--- Recorded data ---
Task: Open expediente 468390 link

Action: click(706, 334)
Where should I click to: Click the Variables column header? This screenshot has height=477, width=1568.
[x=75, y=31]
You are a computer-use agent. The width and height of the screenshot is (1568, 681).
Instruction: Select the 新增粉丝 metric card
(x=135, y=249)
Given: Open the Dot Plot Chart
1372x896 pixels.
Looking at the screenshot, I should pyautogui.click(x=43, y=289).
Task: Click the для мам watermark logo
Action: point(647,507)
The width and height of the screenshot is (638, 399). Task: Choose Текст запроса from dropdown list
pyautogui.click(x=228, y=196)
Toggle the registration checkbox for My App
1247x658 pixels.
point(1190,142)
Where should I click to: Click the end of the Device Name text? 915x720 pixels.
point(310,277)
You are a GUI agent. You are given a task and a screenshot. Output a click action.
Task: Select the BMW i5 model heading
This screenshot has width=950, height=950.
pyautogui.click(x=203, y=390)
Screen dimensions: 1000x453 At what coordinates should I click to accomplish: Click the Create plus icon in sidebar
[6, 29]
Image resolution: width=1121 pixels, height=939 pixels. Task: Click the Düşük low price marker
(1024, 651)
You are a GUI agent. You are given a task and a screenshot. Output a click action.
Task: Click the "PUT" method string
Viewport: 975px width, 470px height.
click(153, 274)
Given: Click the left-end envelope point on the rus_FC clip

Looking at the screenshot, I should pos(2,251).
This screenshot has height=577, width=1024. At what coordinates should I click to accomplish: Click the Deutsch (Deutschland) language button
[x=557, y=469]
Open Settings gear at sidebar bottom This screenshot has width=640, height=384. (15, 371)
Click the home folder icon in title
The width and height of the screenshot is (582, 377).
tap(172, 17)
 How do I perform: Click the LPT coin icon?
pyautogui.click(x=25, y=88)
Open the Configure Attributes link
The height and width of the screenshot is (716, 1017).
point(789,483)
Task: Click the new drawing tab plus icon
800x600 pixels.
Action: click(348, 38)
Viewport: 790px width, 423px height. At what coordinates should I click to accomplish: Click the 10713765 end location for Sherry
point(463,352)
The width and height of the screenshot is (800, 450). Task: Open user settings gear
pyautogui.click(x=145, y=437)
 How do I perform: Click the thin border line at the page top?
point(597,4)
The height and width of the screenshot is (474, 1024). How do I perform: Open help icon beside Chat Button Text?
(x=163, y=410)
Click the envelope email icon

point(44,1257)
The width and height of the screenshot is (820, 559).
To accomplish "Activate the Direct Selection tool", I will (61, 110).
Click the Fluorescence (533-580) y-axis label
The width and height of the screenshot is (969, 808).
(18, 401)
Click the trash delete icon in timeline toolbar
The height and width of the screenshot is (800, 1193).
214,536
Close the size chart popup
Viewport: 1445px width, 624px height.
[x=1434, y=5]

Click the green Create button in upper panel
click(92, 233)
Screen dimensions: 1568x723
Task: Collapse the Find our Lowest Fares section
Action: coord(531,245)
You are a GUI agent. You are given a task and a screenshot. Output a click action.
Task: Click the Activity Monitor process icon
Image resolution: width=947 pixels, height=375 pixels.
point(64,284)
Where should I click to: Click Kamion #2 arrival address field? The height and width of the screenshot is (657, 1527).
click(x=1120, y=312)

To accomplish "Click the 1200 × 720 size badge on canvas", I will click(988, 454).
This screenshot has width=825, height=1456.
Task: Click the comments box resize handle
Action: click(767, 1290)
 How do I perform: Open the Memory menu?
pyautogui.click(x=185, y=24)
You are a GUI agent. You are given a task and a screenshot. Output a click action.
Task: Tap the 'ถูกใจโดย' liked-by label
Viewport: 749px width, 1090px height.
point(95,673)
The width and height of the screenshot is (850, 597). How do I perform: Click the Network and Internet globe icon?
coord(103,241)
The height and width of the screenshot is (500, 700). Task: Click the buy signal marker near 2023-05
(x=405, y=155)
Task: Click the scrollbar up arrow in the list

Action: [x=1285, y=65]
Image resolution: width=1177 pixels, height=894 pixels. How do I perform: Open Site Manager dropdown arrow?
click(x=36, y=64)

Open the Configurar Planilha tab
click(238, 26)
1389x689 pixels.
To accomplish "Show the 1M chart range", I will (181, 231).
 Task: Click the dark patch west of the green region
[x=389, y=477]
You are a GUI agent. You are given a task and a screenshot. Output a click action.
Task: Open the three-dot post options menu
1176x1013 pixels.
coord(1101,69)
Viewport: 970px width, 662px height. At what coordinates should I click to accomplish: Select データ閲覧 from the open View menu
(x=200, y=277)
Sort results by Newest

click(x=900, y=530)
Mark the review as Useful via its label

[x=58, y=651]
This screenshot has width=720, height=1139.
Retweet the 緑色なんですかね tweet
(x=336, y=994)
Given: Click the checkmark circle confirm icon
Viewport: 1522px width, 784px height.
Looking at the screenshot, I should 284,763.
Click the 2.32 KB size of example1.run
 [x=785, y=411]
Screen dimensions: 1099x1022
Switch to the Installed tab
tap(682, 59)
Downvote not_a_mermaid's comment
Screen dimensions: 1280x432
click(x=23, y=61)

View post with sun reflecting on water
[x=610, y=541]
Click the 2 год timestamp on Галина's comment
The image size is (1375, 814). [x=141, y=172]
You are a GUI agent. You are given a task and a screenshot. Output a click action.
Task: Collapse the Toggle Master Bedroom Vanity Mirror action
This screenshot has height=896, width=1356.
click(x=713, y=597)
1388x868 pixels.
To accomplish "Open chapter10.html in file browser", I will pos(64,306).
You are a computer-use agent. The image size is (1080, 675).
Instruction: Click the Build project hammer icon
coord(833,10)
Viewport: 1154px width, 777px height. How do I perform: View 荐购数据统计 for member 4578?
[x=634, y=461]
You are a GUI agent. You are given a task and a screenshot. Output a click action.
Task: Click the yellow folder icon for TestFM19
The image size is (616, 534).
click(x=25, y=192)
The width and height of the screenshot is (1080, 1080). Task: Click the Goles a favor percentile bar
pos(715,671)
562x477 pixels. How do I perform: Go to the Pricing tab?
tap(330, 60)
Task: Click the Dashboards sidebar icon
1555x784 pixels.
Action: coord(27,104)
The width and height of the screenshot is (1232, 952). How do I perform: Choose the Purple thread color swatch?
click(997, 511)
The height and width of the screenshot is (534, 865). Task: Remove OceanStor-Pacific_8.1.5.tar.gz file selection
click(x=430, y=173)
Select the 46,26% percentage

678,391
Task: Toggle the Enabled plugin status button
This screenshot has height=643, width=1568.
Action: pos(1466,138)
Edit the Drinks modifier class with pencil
---
Scan the data above for the word "Toggle" and report every line where it is found.

Toggle the registration checkbox for My App
Task: Collapse the Toggle Master Bedroom Vanity Mirror action
Task: Toggle the Enabled plugin status button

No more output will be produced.